*Stored items:*
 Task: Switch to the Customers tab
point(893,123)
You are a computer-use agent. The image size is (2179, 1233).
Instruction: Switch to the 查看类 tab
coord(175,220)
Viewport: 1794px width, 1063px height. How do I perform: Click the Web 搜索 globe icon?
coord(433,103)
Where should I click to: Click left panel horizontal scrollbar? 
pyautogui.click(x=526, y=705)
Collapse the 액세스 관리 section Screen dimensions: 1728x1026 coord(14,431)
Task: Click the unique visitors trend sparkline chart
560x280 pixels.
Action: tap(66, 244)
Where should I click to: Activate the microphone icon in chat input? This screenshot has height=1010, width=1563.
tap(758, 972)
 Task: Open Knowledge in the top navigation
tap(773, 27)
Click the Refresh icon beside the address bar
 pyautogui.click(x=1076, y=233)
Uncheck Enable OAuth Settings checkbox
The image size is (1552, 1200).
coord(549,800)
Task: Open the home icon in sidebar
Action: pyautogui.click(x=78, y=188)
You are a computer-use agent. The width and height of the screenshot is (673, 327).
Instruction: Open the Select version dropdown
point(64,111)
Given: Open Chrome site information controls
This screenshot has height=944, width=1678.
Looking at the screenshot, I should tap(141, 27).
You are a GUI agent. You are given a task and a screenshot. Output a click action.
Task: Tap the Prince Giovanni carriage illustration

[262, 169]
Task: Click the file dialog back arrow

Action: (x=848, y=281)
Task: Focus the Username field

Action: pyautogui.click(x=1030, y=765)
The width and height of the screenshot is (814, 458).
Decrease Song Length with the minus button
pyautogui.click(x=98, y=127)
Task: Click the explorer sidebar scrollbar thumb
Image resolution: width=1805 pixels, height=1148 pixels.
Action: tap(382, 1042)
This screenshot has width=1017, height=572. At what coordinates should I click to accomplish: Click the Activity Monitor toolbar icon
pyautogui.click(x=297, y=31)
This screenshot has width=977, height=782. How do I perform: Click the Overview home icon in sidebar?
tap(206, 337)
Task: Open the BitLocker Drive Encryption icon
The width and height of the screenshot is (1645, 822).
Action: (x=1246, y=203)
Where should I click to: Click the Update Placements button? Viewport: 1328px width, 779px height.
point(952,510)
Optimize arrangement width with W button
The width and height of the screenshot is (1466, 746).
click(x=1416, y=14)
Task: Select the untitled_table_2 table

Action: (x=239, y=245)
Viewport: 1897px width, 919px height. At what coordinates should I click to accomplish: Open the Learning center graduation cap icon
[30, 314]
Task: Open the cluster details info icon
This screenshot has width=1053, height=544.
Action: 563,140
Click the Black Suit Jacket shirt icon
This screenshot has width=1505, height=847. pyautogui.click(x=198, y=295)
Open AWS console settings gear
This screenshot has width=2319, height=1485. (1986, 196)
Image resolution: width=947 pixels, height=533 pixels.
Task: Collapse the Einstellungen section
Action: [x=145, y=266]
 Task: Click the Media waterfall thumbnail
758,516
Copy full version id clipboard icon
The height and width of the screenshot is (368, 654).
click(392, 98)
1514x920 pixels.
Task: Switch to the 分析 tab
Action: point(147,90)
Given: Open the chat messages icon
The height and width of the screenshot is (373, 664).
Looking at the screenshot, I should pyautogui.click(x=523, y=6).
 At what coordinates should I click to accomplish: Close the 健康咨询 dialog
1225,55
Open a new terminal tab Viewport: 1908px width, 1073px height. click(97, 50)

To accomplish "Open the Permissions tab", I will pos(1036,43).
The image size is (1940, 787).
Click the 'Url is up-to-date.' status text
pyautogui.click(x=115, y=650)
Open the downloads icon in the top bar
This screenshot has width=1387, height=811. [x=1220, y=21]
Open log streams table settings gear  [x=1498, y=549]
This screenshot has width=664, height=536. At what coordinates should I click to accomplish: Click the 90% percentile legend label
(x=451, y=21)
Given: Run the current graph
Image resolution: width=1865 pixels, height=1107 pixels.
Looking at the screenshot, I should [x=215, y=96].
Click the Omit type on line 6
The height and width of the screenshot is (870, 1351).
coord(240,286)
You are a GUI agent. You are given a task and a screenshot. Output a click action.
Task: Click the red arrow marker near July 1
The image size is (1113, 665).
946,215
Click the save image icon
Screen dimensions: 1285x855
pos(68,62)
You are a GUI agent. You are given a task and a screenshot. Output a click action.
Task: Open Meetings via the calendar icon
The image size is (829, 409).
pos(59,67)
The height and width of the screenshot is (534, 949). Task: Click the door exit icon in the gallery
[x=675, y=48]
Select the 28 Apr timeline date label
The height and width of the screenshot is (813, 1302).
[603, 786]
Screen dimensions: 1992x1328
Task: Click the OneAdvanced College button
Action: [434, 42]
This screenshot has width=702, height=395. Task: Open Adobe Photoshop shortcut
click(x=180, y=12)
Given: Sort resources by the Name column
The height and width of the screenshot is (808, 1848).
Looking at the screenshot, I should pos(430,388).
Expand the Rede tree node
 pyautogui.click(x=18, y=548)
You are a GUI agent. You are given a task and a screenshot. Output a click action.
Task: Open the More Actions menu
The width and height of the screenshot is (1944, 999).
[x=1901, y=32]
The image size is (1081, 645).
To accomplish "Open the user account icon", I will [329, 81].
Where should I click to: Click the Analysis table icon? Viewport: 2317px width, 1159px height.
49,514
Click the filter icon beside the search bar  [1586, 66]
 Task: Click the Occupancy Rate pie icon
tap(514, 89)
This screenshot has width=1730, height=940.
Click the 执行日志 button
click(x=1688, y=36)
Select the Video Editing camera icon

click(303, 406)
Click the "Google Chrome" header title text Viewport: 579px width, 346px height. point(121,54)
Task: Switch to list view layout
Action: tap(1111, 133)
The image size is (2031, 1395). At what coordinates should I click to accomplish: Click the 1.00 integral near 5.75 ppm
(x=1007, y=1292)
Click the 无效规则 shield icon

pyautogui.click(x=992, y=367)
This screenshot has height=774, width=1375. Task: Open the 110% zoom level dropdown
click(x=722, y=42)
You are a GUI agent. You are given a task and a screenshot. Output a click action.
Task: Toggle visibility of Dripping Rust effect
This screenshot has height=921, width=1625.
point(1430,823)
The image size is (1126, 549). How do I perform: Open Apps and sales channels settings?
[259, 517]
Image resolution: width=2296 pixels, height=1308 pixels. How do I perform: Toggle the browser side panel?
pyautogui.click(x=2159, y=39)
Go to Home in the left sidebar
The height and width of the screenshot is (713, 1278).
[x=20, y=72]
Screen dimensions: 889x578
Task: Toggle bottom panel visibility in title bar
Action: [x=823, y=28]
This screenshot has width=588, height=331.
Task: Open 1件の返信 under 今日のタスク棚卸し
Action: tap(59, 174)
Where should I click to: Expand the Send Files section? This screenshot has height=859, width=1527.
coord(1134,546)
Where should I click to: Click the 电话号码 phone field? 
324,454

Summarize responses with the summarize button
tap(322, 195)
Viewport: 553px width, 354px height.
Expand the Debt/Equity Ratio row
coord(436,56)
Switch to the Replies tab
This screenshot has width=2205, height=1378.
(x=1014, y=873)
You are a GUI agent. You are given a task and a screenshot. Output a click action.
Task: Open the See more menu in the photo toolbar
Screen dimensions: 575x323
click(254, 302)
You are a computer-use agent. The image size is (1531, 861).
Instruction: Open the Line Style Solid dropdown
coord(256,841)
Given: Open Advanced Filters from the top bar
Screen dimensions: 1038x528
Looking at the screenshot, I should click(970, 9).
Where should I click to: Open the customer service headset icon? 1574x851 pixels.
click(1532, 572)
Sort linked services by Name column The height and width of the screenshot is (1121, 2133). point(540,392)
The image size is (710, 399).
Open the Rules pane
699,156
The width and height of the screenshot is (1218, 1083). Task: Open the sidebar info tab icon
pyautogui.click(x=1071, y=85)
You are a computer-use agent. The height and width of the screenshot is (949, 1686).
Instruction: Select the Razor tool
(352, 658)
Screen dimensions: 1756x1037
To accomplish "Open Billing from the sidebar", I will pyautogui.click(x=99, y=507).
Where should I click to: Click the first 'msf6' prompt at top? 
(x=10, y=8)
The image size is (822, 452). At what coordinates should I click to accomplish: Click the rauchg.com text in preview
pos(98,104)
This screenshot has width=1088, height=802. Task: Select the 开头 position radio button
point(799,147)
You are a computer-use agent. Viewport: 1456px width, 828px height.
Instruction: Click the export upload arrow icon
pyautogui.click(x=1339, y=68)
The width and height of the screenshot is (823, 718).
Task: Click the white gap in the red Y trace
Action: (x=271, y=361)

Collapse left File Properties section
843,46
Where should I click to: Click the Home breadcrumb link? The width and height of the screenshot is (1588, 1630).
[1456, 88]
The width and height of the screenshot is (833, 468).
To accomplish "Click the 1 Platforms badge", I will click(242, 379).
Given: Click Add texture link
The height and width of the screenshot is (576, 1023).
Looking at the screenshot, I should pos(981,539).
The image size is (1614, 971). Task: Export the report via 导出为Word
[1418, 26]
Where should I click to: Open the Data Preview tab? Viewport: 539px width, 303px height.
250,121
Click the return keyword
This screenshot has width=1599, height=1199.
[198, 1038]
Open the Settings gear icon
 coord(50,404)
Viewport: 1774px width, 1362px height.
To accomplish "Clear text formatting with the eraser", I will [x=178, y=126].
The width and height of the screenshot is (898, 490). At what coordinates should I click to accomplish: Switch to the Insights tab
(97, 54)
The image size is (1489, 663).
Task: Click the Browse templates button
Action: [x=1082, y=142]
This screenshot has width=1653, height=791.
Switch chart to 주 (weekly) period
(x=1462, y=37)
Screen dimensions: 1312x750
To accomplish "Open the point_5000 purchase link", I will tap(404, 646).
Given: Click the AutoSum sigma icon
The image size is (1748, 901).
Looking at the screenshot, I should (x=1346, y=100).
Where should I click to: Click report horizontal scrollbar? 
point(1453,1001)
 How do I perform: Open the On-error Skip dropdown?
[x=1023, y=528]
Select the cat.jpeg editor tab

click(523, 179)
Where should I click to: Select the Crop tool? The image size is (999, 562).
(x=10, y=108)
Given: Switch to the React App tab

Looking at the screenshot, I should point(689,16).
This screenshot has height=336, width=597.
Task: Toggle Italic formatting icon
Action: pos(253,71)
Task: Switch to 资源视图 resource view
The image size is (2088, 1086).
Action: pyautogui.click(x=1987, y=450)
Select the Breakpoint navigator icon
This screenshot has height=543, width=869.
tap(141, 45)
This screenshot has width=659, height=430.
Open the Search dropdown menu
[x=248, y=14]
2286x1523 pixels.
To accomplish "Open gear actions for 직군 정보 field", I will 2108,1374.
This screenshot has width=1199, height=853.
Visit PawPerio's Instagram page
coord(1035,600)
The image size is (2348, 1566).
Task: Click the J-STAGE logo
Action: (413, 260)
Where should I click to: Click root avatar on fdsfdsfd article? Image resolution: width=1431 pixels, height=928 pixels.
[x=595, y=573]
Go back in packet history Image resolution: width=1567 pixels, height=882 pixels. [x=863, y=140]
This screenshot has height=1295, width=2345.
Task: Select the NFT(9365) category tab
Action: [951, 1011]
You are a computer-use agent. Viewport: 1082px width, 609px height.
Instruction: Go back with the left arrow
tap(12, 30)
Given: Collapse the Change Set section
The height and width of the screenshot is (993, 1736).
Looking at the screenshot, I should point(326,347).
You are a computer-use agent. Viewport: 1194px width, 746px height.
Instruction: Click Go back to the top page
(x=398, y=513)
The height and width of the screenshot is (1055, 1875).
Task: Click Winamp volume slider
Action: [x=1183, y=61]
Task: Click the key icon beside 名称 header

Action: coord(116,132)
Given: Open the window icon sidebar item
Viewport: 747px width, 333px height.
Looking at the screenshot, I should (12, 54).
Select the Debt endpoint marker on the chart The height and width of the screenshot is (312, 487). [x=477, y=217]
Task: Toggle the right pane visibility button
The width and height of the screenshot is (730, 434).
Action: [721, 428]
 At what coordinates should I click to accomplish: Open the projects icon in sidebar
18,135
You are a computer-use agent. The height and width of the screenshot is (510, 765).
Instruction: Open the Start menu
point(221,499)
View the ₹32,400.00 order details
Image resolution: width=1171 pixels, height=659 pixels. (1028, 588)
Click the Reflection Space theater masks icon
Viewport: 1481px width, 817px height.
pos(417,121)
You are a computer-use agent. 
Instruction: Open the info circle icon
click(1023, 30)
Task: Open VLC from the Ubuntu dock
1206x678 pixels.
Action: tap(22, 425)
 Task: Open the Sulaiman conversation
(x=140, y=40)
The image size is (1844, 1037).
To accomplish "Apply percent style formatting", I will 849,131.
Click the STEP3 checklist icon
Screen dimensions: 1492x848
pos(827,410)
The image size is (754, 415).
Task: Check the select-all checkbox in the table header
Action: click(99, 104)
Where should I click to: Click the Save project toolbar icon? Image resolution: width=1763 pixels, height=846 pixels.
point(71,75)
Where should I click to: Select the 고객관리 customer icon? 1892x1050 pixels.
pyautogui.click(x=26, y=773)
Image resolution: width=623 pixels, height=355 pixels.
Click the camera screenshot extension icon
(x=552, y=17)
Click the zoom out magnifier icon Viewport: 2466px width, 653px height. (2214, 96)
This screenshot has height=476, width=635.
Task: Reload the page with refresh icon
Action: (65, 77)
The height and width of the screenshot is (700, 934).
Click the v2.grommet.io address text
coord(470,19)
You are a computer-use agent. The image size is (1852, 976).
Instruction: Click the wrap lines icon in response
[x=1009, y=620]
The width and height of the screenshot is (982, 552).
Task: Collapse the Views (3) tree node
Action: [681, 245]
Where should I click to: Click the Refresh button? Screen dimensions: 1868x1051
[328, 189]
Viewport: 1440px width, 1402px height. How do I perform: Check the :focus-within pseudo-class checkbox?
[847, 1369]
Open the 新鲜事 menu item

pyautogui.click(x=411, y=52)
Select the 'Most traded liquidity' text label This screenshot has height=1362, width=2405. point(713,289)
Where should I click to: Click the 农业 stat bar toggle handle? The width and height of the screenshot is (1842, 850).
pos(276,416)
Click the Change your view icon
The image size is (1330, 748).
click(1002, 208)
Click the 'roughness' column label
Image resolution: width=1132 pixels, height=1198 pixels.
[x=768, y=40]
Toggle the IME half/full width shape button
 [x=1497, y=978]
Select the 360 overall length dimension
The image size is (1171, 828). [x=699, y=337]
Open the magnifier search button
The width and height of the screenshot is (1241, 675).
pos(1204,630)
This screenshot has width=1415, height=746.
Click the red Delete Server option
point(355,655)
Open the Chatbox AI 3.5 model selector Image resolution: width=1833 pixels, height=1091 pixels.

*Directions for this task:*
Show all of the lines above in which "Change" is present.

*Response area:*
Given: Collapse the Change Set section
Click the Change your view icon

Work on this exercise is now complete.